April blossom drifted at their feet. A tram went ringing and dinging past. The silence after it passed left him mournful.
At length, she looked up, as if a decision had been made; a gamble, calculated. ‘Tell me, Otto. May I borrow you for an hour or so?’
Inside the lecture theatre, the omnipresent porter motioned them down the steps. The rows of neat heads descended in tiers. The oversized chart of the Periodic Table was as certain as ever, and their host, once more, presided gloomily.
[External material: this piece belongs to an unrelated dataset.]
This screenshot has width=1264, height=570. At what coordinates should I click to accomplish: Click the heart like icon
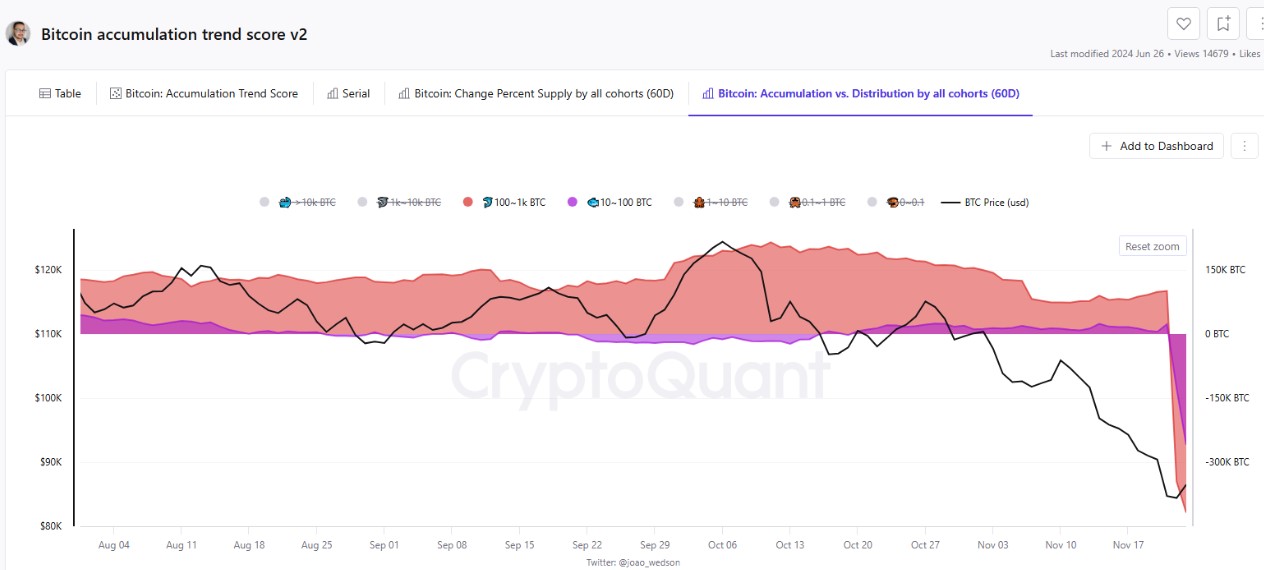[x=1183, y=24]
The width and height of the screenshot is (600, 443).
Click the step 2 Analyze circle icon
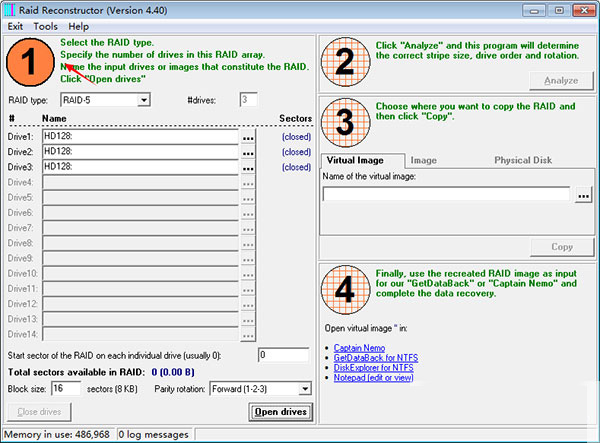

Mr Hatchett sat midway along. She nodded to him as they passed. ‘My butcher,’ she said to Otto, and she felt herself thrill to the ease of those words and also, to the presence of Otto beside her – Otto who, like her, had loved
The Waves
. She felt slightly giddy at the thought that Mrs Woolf was about to arrive. ‘Back by popular demand,’ she whispered to him, ‘though I don’t imagine she gives two hoots for “popular” anything. I’m quite sure she’s above all that.’